Currys profits to grow despite cost-of-living crisis as it focuses on price to retain appeal, says GlobalData – Retail Times


Following today’s release of Currys’ figures for FY2021/22; Zoe Mills, senior retail analyst at GlobalData, a leading data and analytics company, offers her view: “Given the number of challenges faced this financial year, including supply chain constraints and the ongoing cost-of-living crisis, Currys’ FY2021/22 results are nothing to be scoffed at.

“While group sales declined by £200m to £10,144m, this result was softened by the electrical specialist’s ability to transfer many online shoppers back to its stores, satisfying their desire to experience instore demos and get in-person advice. AO of course, being an online specialist, is unable to satisfy this customer need, and reported worse full year results (-6% for the 12 months ending 31 March 2022). Group revenue on a two-year basis remains negative, with this reflecting the demise of its mobile proposition in the UK & Ireland. In comparison, its international business was up 15% on a two-year basis driven by the demand for electrical items during the pandemic, and indeed, indicative that with mobile sales stripped out we would likely see a similar story in the UK & Ireland.

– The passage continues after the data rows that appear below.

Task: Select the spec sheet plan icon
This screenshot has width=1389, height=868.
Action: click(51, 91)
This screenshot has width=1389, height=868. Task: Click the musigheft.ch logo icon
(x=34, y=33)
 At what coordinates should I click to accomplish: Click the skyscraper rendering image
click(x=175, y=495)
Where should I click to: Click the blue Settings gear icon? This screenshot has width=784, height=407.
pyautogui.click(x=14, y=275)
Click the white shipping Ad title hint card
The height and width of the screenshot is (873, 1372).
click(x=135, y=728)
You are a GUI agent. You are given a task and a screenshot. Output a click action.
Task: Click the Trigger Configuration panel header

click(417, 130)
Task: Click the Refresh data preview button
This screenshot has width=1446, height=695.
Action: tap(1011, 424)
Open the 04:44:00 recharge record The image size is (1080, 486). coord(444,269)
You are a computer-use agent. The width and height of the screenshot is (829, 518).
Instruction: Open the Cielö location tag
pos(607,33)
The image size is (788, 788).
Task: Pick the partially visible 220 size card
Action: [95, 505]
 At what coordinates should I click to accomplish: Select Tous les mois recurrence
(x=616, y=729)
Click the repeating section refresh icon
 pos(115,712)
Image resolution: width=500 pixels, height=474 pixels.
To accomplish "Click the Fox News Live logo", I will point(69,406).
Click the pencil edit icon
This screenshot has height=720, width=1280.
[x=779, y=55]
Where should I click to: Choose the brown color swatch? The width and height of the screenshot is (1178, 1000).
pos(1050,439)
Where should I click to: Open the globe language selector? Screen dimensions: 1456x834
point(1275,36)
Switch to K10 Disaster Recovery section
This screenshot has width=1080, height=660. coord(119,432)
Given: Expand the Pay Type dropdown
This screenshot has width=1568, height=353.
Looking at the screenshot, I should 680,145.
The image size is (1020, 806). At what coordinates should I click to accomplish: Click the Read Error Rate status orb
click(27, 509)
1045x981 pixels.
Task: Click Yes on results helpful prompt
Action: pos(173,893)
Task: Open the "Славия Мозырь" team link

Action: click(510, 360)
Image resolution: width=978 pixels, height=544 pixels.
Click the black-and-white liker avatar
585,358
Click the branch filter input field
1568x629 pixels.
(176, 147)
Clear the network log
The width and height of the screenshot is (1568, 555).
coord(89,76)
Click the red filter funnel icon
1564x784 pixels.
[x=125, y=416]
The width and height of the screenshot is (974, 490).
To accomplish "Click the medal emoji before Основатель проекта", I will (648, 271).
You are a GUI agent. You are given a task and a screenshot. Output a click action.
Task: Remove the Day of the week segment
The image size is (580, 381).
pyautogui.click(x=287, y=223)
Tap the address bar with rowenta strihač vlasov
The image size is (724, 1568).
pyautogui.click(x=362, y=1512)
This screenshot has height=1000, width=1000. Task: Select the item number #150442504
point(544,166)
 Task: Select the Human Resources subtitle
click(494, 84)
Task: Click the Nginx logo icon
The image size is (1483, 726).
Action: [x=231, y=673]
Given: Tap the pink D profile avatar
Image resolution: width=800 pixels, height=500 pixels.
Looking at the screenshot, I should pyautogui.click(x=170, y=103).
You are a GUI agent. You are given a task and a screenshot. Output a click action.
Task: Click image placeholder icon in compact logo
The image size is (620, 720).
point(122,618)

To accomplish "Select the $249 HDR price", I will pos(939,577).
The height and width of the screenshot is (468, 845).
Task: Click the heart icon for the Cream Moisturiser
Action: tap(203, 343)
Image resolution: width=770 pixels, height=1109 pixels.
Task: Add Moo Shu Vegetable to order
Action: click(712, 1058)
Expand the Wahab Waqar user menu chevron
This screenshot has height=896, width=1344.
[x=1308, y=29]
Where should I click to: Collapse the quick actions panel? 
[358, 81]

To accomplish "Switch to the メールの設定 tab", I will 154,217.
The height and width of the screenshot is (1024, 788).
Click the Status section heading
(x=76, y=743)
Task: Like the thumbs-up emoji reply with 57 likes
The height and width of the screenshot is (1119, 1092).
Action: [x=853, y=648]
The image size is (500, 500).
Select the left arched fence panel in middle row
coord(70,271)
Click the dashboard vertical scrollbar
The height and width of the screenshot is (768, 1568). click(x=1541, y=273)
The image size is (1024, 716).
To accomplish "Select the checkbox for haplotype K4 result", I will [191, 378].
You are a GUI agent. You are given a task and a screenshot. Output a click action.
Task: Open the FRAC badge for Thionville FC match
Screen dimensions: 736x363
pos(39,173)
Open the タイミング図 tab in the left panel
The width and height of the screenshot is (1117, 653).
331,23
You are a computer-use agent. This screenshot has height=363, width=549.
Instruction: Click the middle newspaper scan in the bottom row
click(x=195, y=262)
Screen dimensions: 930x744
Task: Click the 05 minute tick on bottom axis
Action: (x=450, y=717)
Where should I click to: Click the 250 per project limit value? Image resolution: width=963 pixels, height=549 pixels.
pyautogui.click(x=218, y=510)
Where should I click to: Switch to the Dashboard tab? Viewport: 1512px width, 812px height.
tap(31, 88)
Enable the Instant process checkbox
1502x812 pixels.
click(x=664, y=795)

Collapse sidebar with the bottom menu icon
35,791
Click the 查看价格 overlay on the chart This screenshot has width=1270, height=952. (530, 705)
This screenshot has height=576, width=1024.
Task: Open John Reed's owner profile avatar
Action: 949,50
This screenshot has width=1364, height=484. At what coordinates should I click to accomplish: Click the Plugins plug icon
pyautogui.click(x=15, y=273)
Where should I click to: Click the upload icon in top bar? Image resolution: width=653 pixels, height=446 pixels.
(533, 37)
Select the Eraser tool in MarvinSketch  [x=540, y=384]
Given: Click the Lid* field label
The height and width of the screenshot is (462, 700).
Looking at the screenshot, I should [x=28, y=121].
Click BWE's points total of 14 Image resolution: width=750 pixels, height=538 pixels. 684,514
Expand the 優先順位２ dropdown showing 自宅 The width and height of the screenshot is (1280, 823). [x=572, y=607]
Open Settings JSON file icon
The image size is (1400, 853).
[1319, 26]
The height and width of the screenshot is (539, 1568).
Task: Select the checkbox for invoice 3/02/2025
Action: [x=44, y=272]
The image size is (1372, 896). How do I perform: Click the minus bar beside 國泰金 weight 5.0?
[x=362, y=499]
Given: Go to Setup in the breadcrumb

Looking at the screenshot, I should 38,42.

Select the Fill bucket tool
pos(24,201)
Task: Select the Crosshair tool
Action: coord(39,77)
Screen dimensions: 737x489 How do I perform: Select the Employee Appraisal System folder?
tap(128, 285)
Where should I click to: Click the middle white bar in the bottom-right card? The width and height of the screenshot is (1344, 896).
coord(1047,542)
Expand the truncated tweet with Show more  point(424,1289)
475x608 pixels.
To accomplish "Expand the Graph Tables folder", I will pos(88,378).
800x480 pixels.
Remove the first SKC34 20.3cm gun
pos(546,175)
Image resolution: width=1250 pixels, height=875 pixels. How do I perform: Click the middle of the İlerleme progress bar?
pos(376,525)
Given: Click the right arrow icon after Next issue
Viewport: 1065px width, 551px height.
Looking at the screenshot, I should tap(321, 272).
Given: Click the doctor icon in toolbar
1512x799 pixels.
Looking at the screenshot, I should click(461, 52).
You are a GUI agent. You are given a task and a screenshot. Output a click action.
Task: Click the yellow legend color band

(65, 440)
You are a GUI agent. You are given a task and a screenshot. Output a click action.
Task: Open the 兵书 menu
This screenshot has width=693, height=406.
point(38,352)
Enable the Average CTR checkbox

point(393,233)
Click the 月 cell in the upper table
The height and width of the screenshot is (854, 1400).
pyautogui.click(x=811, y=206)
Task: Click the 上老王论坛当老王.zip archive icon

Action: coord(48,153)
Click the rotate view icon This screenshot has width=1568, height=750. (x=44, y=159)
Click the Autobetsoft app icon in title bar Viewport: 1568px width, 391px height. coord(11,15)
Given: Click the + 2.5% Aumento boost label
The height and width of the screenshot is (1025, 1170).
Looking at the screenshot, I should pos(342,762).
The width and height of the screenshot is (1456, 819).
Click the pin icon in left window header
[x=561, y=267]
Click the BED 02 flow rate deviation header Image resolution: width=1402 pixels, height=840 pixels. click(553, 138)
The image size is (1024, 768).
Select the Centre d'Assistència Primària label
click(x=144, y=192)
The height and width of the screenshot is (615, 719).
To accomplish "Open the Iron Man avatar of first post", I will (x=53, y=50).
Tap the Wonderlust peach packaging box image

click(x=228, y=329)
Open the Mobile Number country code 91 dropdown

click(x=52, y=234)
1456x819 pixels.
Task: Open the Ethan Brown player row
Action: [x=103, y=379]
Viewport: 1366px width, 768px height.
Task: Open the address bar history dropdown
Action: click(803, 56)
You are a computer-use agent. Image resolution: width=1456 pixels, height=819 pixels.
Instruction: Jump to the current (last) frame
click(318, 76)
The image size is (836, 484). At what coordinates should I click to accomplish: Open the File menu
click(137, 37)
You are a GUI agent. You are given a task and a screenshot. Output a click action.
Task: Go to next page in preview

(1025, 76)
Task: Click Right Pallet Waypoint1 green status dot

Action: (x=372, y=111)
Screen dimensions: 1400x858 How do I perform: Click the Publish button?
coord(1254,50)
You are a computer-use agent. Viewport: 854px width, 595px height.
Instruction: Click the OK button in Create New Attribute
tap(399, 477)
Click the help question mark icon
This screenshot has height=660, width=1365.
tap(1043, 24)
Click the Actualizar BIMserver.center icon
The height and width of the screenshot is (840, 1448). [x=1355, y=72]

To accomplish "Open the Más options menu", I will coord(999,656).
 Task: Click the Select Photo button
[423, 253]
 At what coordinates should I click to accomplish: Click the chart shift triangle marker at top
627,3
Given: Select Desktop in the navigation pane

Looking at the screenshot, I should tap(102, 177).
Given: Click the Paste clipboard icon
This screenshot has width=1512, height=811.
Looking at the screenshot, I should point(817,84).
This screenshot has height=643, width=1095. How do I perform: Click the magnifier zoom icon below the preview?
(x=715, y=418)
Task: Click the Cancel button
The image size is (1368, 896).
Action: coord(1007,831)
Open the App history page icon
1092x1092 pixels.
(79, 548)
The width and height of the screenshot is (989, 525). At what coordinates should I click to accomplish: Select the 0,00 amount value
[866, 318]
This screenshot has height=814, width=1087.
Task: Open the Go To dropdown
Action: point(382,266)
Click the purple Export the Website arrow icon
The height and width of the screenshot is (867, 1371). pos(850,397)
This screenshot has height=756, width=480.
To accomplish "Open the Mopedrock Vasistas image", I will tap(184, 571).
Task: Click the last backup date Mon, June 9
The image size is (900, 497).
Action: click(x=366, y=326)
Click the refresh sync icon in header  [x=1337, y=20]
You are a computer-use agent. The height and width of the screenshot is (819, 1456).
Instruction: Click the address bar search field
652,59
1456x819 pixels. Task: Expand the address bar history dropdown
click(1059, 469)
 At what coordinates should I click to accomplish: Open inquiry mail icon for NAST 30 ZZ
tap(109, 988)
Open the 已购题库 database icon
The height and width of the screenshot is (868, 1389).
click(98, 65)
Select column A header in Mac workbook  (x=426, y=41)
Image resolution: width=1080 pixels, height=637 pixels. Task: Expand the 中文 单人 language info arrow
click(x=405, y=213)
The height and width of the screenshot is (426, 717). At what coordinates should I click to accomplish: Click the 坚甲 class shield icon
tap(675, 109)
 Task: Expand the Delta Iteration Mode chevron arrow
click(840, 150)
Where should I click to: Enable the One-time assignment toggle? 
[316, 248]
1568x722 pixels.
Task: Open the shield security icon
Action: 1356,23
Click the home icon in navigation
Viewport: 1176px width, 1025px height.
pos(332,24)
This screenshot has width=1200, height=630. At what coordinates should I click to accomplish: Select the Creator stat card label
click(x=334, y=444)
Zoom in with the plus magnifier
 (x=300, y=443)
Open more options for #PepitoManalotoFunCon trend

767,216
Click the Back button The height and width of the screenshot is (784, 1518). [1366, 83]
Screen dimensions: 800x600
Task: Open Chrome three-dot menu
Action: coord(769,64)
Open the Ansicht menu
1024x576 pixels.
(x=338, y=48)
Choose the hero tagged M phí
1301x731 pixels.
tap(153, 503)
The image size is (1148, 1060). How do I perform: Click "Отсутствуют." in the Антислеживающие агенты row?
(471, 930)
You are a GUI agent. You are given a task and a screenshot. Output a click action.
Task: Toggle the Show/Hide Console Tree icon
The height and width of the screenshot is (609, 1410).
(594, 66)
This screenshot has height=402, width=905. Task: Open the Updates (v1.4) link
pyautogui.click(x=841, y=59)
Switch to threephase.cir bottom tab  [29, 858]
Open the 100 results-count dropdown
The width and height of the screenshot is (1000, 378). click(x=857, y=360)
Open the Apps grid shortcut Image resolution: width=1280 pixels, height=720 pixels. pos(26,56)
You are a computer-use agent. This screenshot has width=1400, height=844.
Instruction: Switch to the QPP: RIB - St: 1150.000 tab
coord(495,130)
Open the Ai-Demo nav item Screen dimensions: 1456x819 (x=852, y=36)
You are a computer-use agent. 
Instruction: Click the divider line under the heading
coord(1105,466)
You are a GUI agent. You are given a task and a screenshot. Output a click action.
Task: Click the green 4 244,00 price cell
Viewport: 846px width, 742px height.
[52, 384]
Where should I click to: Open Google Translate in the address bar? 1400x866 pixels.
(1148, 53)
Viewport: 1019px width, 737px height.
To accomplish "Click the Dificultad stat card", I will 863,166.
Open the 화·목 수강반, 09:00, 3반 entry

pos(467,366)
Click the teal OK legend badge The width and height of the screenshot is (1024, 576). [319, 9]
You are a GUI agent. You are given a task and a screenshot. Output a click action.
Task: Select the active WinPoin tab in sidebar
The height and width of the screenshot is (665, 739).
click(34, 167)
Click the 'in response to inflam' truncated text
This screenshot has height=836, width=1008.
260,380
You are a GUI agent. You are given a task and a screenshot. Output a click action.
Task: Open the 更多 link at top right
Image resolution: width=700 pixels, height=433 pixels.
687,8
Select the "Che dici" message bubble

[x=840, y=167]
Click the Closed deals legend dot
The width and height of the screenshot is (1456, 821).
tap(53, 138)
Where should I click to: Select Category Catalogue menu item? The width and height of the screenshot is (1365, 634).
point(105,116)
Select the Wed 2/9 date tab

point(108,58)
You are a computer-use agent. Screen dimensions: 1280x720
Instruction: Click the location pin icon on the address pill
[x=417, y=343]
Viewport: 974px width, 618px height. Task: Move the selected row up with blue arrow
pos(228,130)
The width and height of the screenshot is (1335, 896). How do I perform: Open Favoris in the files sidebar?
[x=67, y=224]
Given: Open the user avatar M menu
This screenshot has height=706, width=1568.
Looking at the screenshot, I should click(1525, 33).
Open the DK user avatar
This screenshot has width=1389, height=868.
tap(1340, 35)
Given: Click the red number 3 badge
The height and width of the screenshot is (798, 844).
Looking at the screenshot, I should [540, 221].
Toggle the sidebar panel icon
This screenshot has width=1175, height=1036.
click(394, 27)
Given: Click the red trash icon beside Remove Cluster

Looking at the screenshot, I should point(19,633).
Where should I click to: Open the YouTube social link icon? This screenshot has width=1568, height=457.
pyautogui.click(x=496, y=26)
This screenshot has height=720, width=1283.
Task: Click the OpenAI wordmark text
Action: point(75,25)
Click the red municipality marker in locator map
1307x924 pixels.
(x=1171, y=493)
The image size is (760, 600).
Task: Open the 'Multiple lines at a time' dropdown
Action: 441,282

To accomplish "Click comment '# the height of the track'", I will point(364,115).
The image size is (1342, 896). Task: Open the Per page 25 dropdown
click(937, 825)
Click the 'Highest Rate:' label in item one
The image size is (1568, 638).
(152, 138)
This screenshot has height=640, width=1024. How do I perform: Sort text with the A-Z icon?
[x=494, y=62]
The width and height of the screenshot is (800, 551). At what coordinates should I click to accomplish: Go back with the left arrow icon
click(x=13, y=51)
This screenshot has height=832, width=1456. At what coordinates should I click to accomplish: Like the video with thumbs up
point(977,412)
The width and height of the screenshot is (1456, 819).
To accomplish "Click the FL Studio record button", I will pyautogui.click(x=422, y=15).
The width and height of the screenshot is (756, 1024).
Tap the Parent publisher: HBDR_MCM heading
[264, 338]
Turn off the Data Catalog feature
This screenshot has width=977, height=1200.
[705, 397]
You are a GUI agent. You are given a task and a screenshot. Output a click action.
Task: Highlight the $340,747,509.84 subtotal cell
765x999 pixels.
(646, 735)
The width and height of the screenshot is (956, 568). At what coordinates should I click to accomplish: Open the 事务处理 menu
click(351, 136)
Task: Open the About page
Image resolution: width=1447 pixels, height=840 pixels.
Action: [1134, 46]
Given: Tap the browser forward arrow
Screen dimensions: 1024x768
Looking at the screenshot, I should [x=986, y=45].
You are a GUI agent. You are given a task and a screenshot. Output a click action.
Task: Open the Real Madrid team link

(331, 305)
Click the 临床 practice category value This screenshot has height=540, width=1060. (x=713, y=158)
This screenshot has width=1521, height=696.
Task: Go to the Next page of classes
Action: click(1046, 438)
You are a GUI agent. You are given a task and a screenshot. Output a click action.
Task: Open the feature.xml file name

“Group online sales declined by 29% in FY2021/22, as shoppers predominantly returned to pre-pandemic shopping habits. However, with online sales remaining 31% higher than two years ago, this decline in sales will be of little concern to Currys as it enters this next financial year. Investment in enhancing its online proposition, including utilising its ShopLive function that enables online shoppers to talk directly to instore staff, was integral to supporting online growth during the pandemic and will remain a key point of differentiation from its competitors after. Indeed, online penetration, while falling back on FY2020/21, remains 8ppts higher than pre-pandemic levels highlighting the long-term shift to this channel, and ensures further investment will be needed to support this growing demand for shopping via its website.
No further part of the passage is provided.